The salesforce.com and Google partnership turned out to be not a grand alliance or acquisition pitting the two companies against Microsoft, but a refinement of the AdWords campaign management software that salesforce.
Written by Dan Farber, Inactive

The salesforce.com and Google partnership turned out to be not a grand alliance or acquisition pitting the two companies against Microsoft, but a refinement of the AdWords campaign management software that salesforce.com acquired from Keiden Corp. in 2006. Salesforce.com can sell more CRM subscriptions and Google can increase its number of AdWords customers through the product and co-marketing efforts.

The new Salesforce Group Edition featuring Google AdWords, which replaces introductory Team Edition and integrated the AdWords functionality, was co-developed with Google and is aimed at smaller businesses. Pricing for the next 30 days is set at $600 per year for five users, with a $50 rebate. Standard pricing is $1,200 per year. Both companies will promote the new service, and salesforce.com will be an officially endorsed distribution channel for the Google AdWords across 43 countries.

"It's a natural fit in terms of a partnership of two companies," said Kendall Collins, senior vice president of corporate products and marketing at salesforce.com. "There is a lot to this level of collaboration of the two companies. It's the first product and we are excited to see what comes next.
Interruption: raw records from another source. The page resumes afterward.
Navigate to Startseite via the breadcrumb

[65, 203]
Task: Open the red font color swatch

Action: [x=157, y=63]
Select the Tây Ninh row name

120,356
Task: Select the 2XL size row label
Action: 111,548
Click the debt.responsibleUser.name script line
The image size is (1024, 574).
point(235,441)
We are starting here because of the market opportunity."

The market opportunity is the 900,000 Google AdWords customers and a pool of 20 million small businesses. "For the mass market of businesses and entrepreneurs, you are crazy if you don't advertised on Google or don't use this product," Collin said.

He would not say if salesforce.com and Google were collaborating on deeper integration than the current mashups of Google 'Office' into the salesforce platform."

Regarding doing a product similar to Salesforce Group Edition featuring Google AdWords for Yahoo or Microsoft ad platforms, Collins said, "We will do whatever the market demands. Today we are not talking about that and do not have it. Google is overwhelmingly what small businesses want to advertise on. It would be silly not to start with Google. We haven't seen any traction on MSN, it doesn't have the reach. Yahoo is also a good platform and at salesforce.com we advertise on Yahoo. It's something we would consider if that's what customers are pushing us to do."

If visitors to fill out a name capture form the information flows directly into Salesforce as a new lead. Note the useful links are Google related.

Salesforce Group Edition featuring Google AdWords has dashboards that provide business analytics for lead generation and other sales metrics.